Henrietta Fore was the eighth executive director of UNICEF and, like all those before her an American. (By convention and by the dictates of international politics, the head of UNICEF has always been an American. Among other reasons: The United States is the top funder to UNICEF).
Like her predecessor at UNICEF Anthony Lake — who served as Bill Clinton’s former National Security Advisor — she was someone who had successfully navigated a career in partisan policy circles. Her career in government and later at the United Nations was directly attached to the success of the Republican party winning national elections. She served as George W. Bush’s head of USAID and before that, George W. Bush’s Director of the United States Mint. When Anthony Lake’s term expired in 2018, Donald Trump recommended her as the US nominee for the post.

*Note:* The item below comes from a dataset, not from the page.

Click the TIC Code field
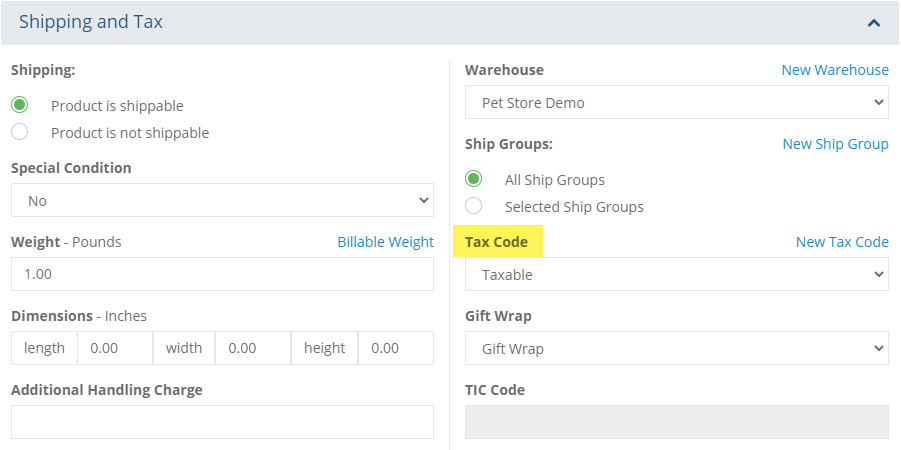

Just a few months after Henrietta Fore took office as executive director of UNICEF, the administration that installed her at UNICEF began a policy of systematically separating children from their parents at the southern US Border, and caging those children in inhumane, inhospitable conditions.
It was unknown whether or not a recently appointed former Republican official would respond to this affront in any meaningful way. It is generally rare for a senior UN official in her position to publicly criticize the United States — let alone for an American UN official of the same political affiliation as the government to do so.
Yet, to her enduring credit, Henrietta Fore did just that.
“Detention and family separation are traumatic experiences that can leave children more vulnerable to exploitation and abuse and can create toxic stress which, as multiple studies have shown, can impact children’s long-term development,” she said in an official statement. “Such practices are in no one’s best interests, least of all the children who most suffer their effects. The welfare of children is the most important consideration. For decades, the U.S. Government and its people have supported our efforts to help child refugees, asylum seekers and migrants affected by crises across the globe. Whether it be war in Syria or South Sudan, famine in Somalia, or an earthquake in Haiti, the U.S. has been there to help, and take in, uprooted children.”
After visiting the border the next year, she was even more direct in her condemnation of the Trump administration. “It’s hard to fathom this happening in a country with such a rich history as a champion for children in need around the world, particularly for those uprooted from their homes and communities by crisis,” she said in an official statement. “By any measure, these ARE children in need – I have met them.”
Henrietta Fore will have been the shortest serving UNICEF executive director. But by this action she helped to cement UNICEF’s reputation as an ecumenical champion for children — and her own reputation as an upstander who willfully defied the depraved actions of her own government.